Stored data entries
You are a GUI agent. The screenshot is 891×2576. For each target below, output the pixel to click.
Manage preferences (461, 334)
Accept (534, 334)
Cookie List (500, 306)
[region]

WHAT IS REQUIRED: Give back the data above word for word.

SOLUTION FOR THIS EXERCISE:
You are a GUI agent. The screenshot is 891×2576. For each target below, output the pixel to click.
Manage preferences (461, 334)
Accept (534, 334)
Cookie List (500, 306)
[region]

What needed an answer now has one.